● Your instructions
Resume the essay on becoming a birder, picking up right after its last sentence.
══ Text to read
Keith said a few days ago, "I so want to get the bird thing. I so don't." Keith, I know just what you mean. For a very long time I didn't get the bird thing either. When I was an architect, we did a big renovation at the Bronx Zoo's World of Birds. I loved working at the zoo, loved the people there, but the birds themselves didn't interest me. I have friends who are big birders, go on birding vacations, keep life lists, and I always thought they were a little odd. Then... Well, I'm not sure. Except I started sitting by the river one fall, and my first winter the buffleheads came by, looking like black-and-white rubber duckies. Then that spring there were duckings and goslings, and like baby anythings, baby birds are cute. No matter how conscientiously you try not to anthropomorphize, come on, they're CUTE. Then I started paying attention to the birds in the garden at the Rancho. And bingo, here I am, a full-fledged, as it were, birder. Except I don't keep a life list. But I do get excited when I see a new bird I haven't seen before.
════
══ Source data
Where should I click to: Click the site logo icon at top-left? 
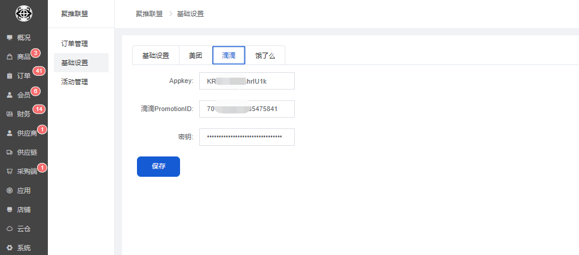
════
● Final result
All of which is to say, Urban Naturalist, who now has a blog of his own, reports that his wife saw a female mallard swimming with eleven ducklings. I'm hoping my count was off, though I could swear there were twelve. But the point is, they do appear to all be hers, and my recent duck research shows mallards can lay and hatch up to 13 eggs. So she's way at the end of the bell curve, but that's one fertile duck.